They reiterate rejection of Amazon airline cargo center in New Jersey
The intention of the cargo airline Amazon Global Air to have a mega-hub at the New Jersey international airport continues to face rejection from a coalition of organizations, which today demanded an agreement that would allow the company rehabilitates and lease two buildings at that facility for its operations.
“Amazon listens, we are in the fight. Amazon pollutes the air, exploits workers and that’s why Amazon, get out,” they shouted at a protest called by the coalition of community and environmental organizations, which have the support of political leaders. and religious.
According to the groups, if the agreement is finalized, it would mean great traffic, both by air and by the passage of trucks, generating more environmental pollution. They also object to low-paid jobs with no benefits for this airline of the US e-commerce giant Amazon.
In August 2021, the board of directors of the Port Authority of New York and New Jersey announced that it had authorized a 20-year lease agreement with Amazon Global Air for two buildings that would rehabilitate a cost of 125 million dollars to convert them into modern cargo center at Newark Liberty International Airport.
As part of the deal, the company would make a $150 million down payment and $157 million over the 20-year lease and is expected to create about 1,000 jobs, which was welcomed by the Democratic governor of New Jersey. PhilMurphy.
The activists allege that it was a “secret” agreement without giving the community the opportunity to be heard.

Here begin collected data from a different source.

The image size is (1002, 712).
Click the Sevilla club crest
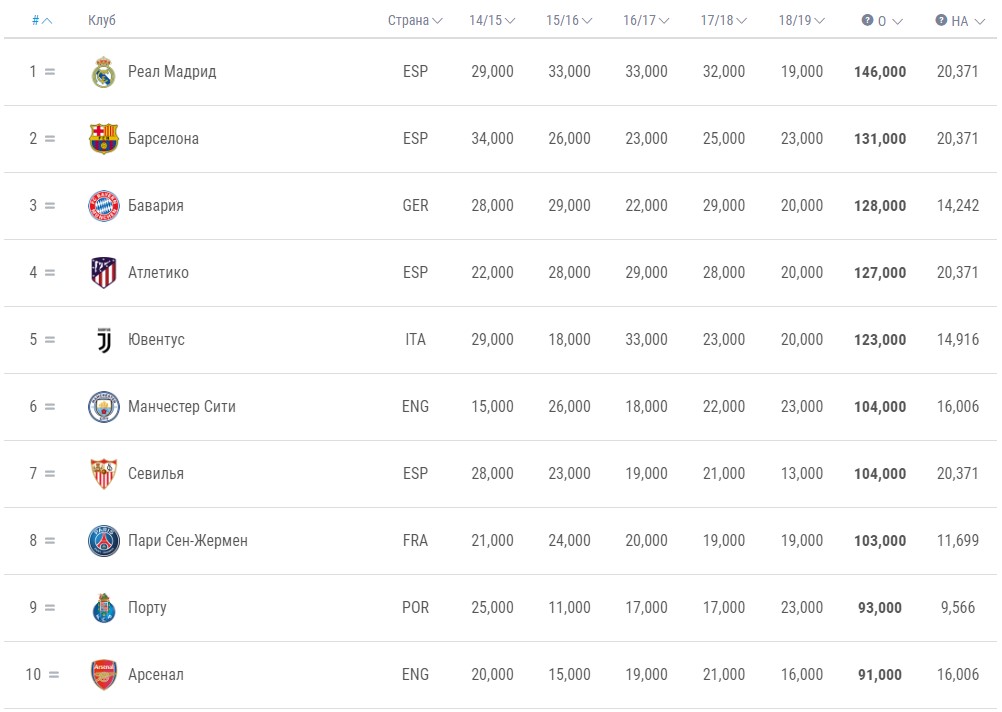pyautogui.click(x=104, y=474)

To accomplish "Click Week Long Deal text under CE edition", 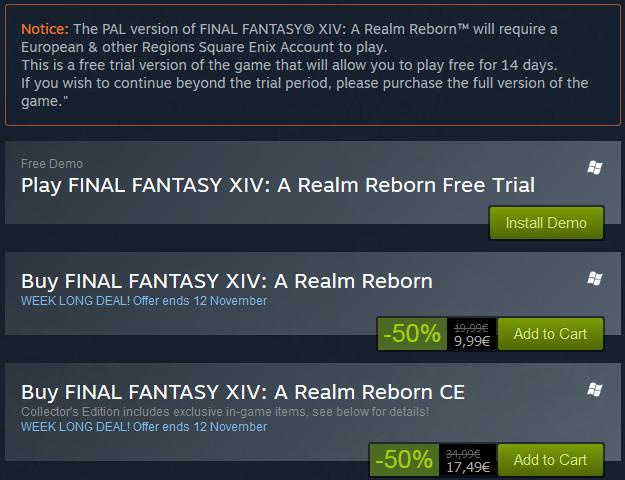I will point(144,427).
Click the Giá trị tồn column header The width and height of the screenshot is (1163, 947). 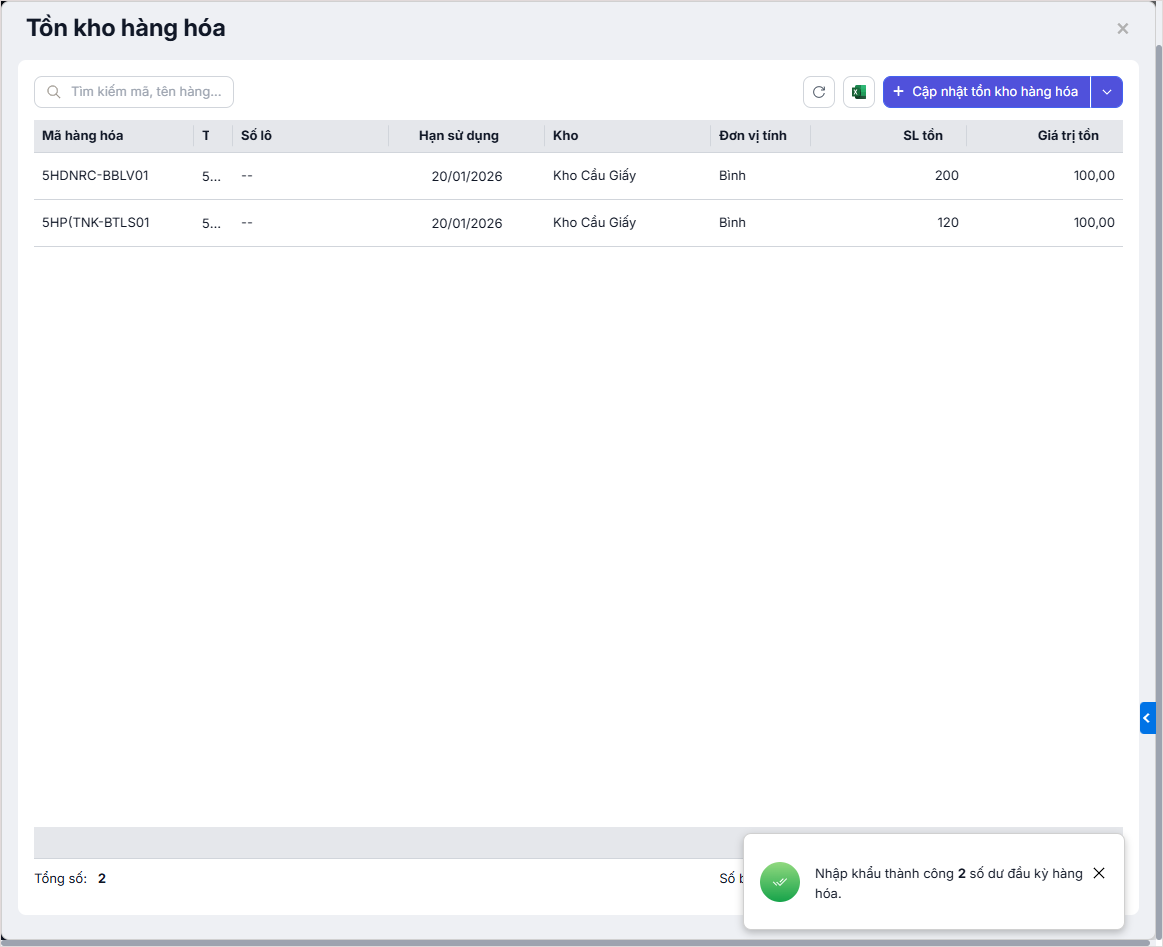point(1068,136)
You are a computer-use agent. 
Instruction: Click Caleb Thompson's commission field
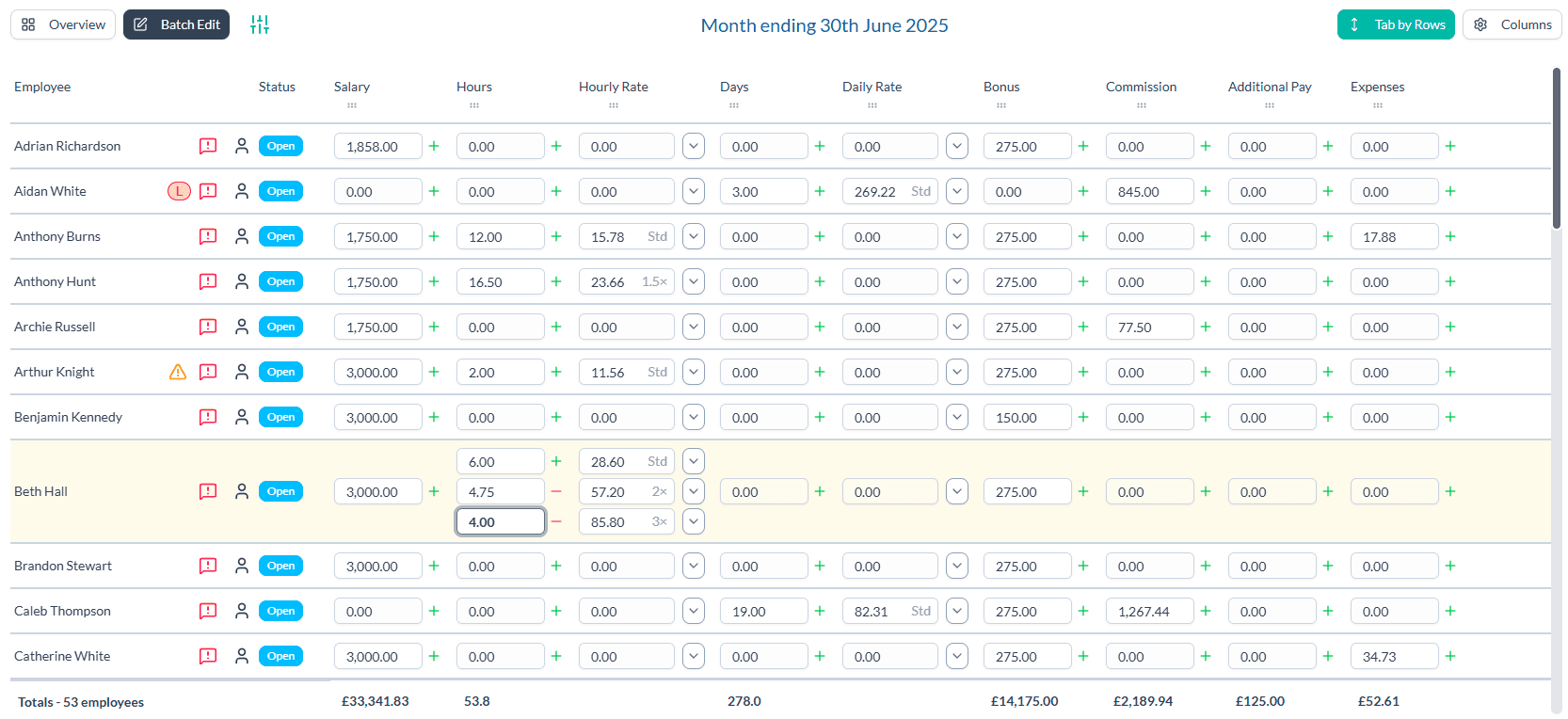coord(1149,611)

“I have worked in our community as a (merchandise) delivery person for years. I am here because I am concerned about the impact that the growth of Amazon will have on my salary and also on the air and the streets of our neighborhood,” said Anny González during the protest.

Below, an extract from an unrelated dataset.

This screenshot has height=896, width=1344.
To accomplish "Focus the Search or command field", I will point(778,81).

The environmental organization Clean Water highlighted that without good wages and benefits, Amazon workers and their families have very limited options to secure quality affordable housing, buy healthy food, live in healthier neighborhoods, and have access to health care.
According to the group, environmental and economic justice are integrally linked: “you cannot achieve one without the other.”
“We meet again today because we will not tolerate injustice. And we will defeat injustice by listening to those most affected by trucks, pollution, and bad jobs. We are by your side and we are with you,” Father Timothy Graff, of the Archdiocese of Newark, told the protesters.
Various local officials representing the communities surrounding the airport, including Newark Mayor Ras Baraka; Elizabeth Mayor Chris Bollwage, and state Sen. Joe Cryan have expressed concern and opposition to the proposed deal, according to a statement from the community organization Make the Road New Jersey, part of the coalition.